As mentioned above, there were no significant motor impairments in the open field, and marble burying does not require the fine motor deficits which may occur as the result of this model. Indeed, the majority of burying behaviour, and burrowing behaviour, requires a combination of both forepaws and hindpaws. The marble burying test was carried out as commonly performed in the literature (Deacon et al., 2006; Nature Protocols).
6. In the sucrose preference test as performed, almost 100% of the mice show 100% preference for sucrose. This raises concern about the sensitivity of the test to detect anhedonia in C57BL6 mice: this strain of mice is unresponsive in this assay even after 9 weeks of chronic stress (Pothion, 2004). Hence the data are inconclusive.
In previous studies we have found no problems inducing deficits in sucrose preference after chronic stress in C57Bl6 mice (Couch et al, 2016, J.Neuroinflam.; Strekalova et al, 2015, BBR; Couch et al, 2013, BBI). We have developed the sucrose preference test and have found that pre-exposure to a very low concentration of sucrose (0.5%) over several days before the introduction of the baseline testing, gives greater preference for the sucrose solution. In addition, we have found that well-handled mice also give a greater response to sucrose. Working within these parameters we almost always achieve around 100% preference for sucrose. Indeed, we have used this test in more severe rodent models of motor deficit and found that even severely impaired animals are keen to drink sweetened liquids when trained and handled well. Overall we feel this is a valid test carried out well and the data are reliable. The animals did not show significant surgical impairment and so total fluid intake was not affected.
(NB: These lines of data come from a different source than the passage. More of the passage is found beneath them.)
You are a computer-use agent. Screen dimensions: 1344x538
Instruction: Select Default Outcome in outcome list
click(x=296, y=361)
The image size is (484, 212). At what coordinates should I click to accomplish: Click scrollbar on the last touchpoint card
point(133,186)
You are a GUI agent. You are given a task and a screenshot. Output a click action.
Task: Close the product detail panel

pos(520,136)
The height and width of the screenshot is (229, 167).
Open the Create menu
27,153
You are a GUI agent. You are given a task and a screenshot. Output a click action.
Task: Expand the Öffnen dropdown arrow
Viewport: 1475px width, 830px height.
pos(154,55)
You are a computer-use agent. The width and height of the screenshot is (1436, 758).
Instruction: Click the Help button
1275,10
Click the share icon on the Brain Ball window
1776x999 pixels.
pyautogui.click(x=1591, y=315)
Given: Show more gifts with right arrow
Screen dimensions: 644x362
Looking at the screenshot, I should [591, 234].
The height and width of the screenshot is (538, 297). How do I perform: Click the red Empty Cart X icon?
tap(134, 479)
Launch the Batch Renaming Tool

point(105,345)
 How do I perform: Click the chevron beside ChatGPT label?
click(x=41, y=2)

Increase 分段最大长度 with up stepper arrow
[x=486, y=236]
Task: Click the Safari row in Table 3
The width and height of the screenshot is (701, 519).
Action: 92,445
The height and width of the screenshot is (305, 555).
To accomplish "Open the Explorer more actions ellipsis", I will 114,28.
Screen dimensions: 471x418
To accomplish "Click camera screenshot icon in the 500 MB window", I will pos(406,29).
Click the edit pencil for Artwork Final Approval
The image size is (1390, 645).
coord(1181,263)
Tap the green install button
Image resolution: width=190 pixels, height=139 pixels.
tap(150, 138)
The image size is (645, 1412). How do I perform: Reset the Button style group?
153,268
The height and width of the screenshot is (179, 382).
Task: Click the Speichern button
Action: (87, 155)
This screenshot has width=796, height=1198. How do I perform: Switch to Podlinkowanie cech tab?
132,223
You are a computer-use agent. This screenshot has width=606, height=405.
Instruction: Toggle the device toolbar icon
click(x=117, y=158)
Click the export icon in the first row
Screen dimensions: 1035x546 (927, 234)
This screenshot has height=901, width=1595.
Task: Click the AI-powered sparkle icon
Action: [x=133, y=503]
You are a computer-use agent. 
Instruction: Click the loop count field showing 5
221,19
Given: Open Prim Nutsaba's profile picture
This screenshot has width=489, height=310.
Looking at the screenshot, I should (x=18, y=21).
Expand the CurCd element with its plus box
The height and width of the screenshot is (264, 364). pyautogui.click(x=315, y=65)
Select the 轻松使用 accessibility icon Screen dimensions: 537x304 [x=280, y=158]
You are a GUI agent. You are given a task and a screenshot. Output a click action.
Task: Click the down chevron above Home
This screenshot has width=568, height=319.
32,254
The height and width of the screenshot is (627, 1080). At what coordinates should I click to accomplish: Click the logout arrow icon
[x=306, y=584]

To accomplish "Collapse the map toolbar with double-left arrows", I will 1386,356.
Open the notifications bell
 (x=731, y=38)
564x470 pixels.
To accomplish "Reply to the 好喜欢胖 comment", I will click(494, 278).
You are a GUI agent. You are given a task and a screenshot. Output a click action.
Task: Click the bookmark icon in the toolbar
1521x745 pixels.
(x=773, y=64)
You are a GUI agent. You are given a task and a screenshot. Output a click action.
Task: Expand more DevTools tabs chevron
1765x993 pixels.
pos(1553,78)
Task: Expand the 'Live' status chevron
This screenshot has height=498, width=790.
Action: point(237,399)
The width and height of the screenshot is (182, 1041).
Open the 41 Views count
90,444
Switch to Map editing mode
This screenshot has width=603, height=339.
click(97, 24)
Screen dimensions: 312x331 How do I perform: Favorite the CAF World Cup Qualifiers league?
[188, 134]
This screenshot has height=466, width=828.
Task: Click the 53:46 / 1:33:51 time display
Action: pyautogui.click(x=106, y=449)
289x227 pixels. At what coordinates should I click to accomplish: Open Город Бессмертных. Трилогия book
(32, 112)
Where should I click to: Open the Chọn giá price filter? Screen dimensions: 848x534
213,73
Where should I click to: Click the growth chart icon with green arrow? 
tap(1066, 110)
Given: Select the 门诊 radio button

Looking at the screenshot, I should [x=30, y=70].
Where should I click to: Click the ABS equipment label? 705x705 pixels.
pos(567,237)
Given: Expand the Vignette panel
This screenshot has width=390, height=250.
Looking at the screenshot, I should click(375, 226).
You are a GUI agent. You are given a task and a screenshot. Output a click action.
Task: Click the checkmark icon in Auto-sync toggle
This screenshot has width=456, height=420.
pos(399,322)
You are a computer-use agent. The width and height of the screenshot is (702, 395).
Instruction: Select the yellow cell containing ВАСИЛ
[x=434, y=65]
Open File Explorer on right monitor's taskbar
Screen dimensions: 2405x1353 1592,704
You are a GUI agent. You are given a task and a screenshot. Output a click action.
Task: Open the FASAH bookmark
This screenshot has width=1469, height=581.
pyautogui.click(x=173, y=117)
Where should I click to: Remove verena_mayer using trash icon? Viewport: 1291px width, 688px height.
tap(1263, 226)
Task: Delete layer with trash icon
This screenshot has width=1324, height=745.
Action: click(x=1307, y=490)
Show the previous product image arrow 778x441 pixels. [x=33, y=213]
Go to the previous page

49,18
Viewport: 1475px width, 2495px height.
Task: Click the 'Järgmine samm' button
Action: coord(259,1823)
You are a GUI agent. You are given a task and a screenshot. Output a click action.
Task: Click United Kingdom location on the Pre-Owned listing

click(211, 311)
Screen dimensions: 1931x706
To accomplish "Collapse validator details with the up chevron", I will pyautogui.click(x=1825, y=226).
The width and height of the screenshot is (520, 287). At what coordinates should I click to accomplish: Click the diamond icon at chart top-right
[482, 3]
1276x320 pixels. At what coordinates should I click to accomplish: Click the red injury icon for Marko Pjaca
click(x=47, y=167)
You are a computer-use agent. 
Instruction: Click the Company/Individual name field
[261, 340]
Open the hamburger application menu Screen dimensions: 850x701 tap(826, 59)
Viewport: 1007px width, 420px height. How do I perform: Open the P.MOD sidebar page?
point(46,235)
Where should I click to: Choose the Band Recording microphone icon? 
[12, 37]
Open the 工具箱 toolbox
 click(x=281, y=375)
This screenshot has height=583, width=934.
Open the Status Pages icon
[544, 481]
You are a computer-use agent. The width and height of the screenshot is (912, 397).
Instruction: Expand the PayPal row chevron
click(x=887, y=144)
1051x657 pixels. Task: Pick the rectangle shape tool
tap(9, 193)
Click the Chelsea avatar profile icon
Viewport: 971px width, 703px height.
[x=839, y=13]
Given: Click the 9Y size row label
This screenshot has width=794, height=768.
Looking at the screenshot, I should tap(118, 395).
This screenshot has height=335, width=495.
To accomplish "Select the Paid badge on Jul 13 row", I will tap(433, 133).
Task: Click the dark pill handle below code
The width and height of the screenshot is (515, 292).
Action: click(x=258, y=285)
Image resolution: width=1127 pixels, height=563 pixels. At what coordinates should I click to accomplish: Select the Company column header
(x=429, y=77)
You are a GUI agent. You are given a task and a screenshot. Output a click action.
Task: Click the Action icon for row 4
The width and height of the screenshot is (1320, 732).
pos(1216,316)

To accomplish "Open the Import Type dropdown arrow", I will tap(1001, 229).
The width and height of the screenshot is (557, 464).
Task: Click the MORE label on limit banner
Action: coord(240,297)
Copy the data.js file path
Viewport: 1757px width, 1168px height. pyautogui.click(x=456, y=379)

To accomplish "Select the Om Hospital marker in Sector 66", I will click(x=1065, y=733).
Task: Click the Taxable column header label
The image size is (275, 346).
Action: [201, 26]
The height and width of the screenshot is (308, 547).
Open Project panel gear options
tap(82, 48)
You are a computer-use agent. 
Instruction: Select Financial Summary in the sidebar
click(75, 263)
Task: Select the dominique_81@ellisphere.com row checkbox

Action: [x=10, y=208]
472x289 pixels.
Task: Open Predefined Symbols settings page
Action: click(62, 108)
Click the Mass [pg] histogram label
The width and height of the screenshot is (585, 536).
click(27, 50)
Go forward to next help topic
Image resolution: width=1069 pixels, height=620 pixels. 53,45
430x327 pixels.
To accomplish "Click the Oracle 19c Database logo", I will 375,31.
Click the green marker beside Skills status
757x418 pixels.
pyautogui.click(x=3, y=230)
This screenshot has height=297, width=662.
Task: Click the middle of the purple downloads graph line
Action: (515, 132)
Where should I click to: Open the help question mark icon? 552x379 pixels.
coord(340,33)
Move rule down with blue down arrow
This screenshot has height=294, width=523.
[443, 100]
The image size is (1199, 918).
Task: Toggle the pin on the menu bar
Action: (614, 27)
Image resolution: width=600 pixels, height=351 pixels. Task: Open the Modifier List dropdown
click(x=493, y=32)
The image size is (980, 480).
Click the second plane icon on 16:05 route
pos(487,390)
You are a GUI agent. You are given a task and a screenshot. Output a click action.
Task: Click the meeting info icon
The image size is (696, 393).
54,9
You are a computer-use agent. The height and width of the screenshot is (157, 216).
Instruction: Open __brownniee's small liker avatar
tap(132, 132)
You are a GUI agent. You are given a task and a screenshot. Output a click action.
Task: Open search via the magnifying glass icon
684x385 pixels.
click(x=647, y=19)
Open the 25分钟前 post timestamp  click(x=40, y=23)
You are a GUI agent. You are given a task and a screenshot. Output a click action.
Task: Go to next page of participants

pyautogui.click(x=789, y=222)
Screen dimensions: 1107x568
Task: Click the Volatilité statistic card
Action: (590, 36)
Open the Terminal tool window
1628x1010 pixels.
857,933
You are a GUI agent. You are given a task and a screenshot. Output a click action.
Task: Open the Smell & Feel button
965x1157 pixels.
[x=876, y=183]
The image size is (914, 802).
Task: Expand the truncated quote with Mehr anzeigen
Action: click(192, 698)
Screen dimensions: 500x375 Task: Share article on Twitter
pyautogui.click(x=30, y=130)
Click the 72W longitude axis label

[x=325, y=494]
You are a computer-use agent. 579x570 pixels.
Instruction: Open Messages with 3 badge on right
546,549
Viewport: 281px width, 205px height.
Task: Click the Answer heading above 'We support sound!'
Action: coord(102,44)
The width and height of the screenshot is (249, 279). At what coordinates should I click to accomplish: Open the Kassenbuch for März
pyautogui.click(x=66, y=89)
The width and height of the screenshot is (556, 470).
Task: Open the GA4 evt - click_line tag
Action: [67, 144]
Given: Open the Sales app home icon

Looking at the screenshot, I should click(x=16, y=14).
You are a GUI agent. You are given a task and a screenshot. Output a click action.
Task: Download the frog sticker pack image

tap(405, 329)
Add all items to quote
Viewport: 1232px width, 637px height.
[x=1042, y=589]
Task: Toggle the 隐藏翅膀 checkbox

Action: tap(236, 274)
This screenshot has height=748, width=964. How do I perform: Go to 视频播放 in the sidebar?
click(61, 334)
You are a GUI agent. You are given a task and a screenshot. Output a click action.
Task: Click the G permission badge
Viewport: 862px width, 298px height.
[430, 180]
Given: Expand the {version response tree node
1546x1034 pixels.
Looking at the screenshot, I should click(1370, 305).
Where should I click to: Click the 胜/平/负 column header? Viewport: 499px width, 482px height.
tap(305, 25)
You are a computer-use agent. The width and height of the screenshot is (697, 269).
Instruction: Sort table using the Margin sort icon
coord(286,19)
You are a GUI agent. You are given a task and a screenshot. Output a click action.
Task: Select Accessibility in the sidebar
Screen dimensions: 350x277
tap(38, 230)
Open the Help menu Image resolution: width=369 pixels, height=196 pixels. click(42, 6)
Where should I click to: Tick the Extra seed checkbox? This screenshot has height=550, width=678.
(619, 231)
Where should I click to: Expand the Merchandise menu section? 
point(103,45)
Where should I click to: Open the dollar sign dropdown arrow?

7. The data for TS are not convincing; the error seems too high since N value is too low. The dashed line needs to show N, mean ± SE of naïve mice: why are sham having more immobility than naïve?
We agree the error is high because of the low n, we have also included text within the manuscript outlining the spread of naïve data, which has also been added as an extra sheet in the excel raw data file. At 6 and 24 hours some deficit may be expected in all animals as this is still acutely post-surgery, irrespective of group. Sham animals have had all the associated surgery, merely without the occlusion. Despite the analgesia there may be some degree of discomfort which prevents them from being as active as naïve animals.